His 44 3P% is #4 in the league and last January he scored a career-high 33 PTS while becoming the 1st player in Cavaliers history to make at least 8 threes without missing a single attempt: what is his secret to making shots from behind the arc? Practice. There were times when Ty and his brother would just shoot and shoot and shoot. 1 day around 7th/8th grade Ty was unsure if he would go to practice: I told him that I loved him…but that practice was not optional! He got torched in our next game, which I think made him understand that if he wanted to be successful then he had to work hard. He got into the gym after that and never left the gym. If you look at athletes in any sport who had nice long careers (Jerry Rice/Walter Payton/LeBron James), it is because they knew how to eat right/stretch right/work on their body.

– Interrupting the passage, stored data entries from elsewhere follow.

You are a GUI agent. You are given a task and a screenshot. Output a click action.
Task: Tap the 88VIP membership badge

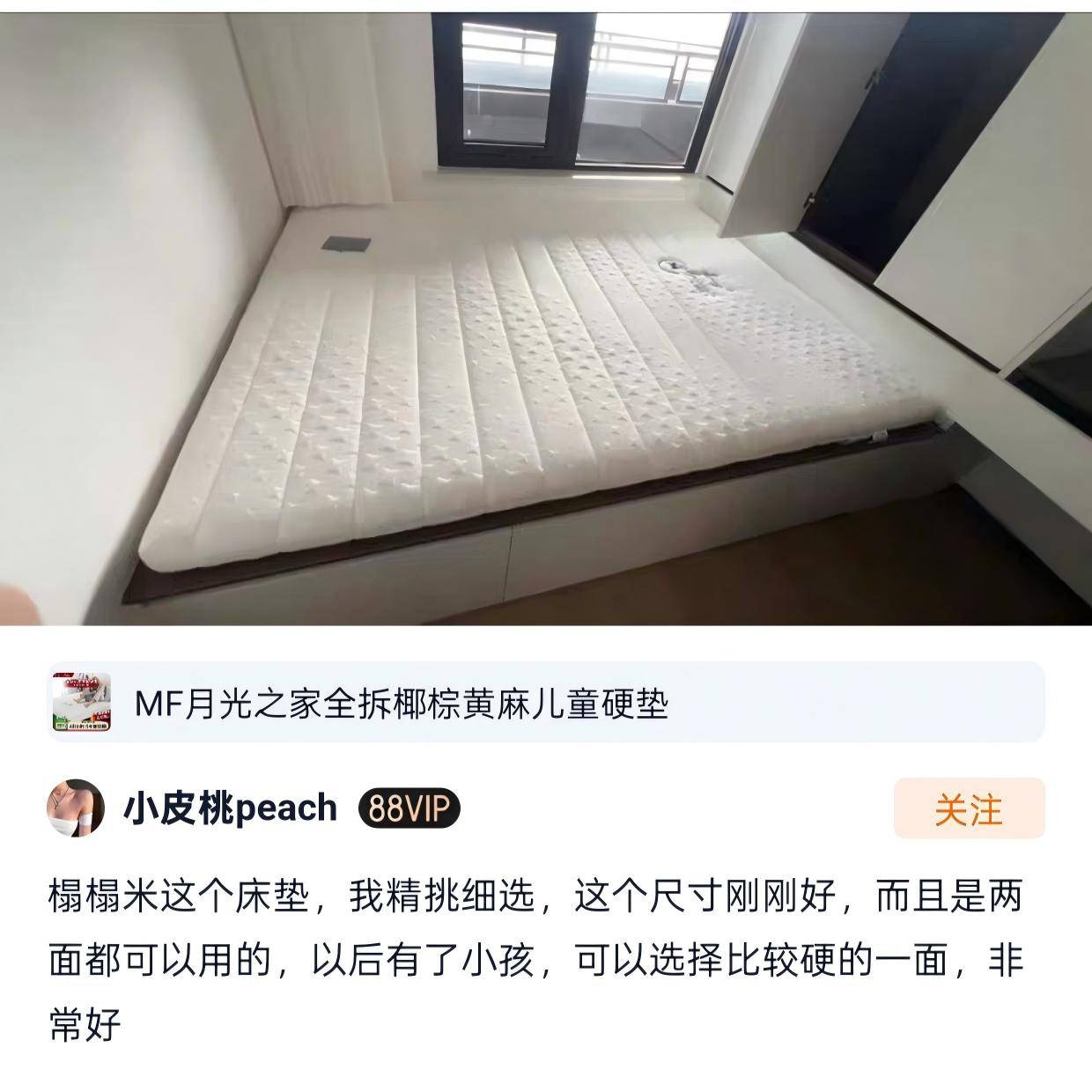tap(410, 808)
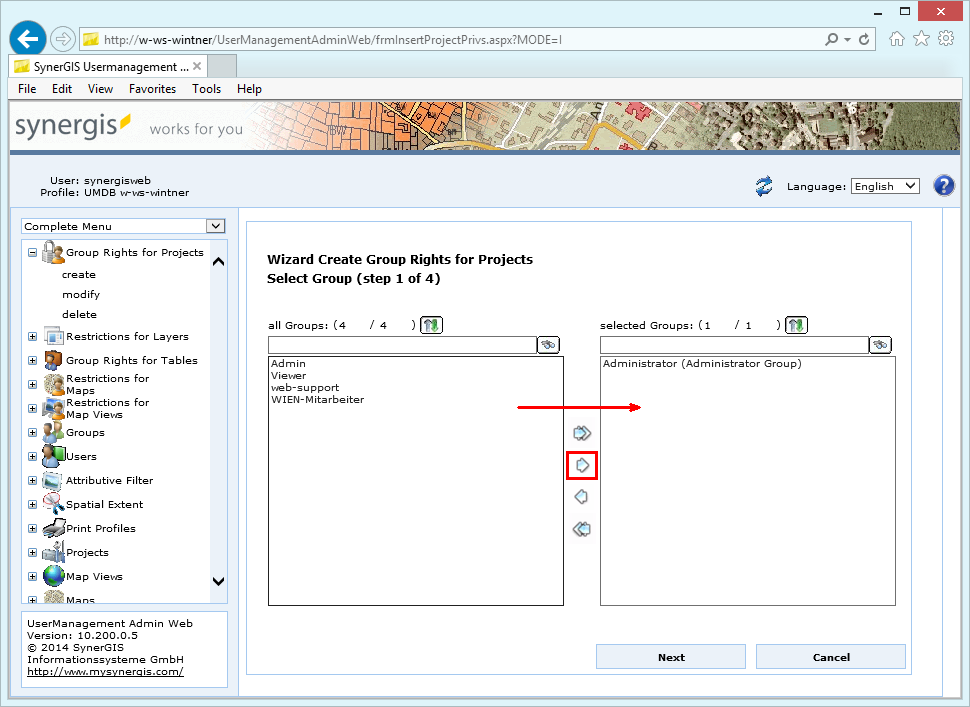The image size is (970, 707).
Task: Click the single right-arrow to move selected group
Action: pyautogui.click(x=581, y=464)
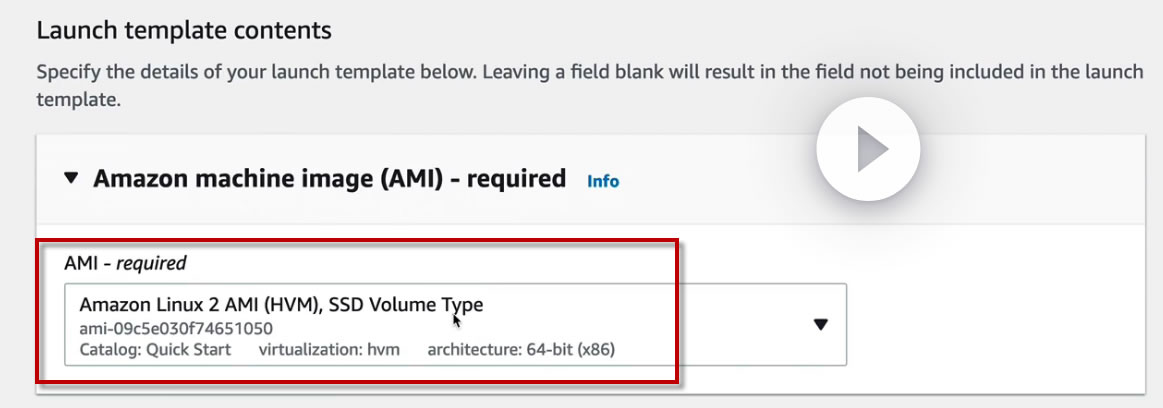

Your son Kobe began his college career at UC-Riverside in 2021: why did he decide to transfer after his sophomore year, and what made him choose Delaware? Riverside was not a good fit for him: the culture at some of these programs is amazing to me. We got to experience the paradigm of Virginia that everyone should aspire to, then you look at other schools and see the complete opposite. As a parent you need to step in and ask your kid if they feel that they are in the right place. Delaware coach Martin Ingelsby called Kobe, got a good report from the Riverside coach, and was kind enough to offer him a scholarship.
The Blue Hens won 19 games last year but have lost 19 games so far this season: do you think they can get things turned around this month? I do not know the answer, but when you lose a lot of games it is hard to bounce back. You need to have some strong/healthy conversations, which is a difficult challenge. I do not know if everyone can look in the mirror and figure out what adjustments need to be made. I have been there as a coach: at 1st I did not think it was my fault, but I evolved and realized that you need strong chemistry, which is hard to build in this era of the transfer portal. It is hard to build camaraderie: 1 topic I discuss on my podcast are the pros/cons of NIL. If someone is making more money than you are, how can you foster a brotherhood? You need to speak with every player, hear them out, and understand who you are recruiting. I read an article about Iowa State coach TJ Otzelberger and how he has done a great job of getting all his players to buy in. Rick Pitino has done that as well at St. John’s: some coaches are very good at it, and some are not.
You played basketball at Lafayette and your ex-wife played basketball at Brandeis: who is the best athlete in the family? Unfortunately, my boys got their mother’s athleticism, but they compensate in other ways. My 4-year-old is probably the best athlete of all of us. Sometimes I look at my sons and wonder how they reached the levels they are at. I am most impressed by the way they were able to make it as far as they have, which is due to their hard work/IQ/shooting ability.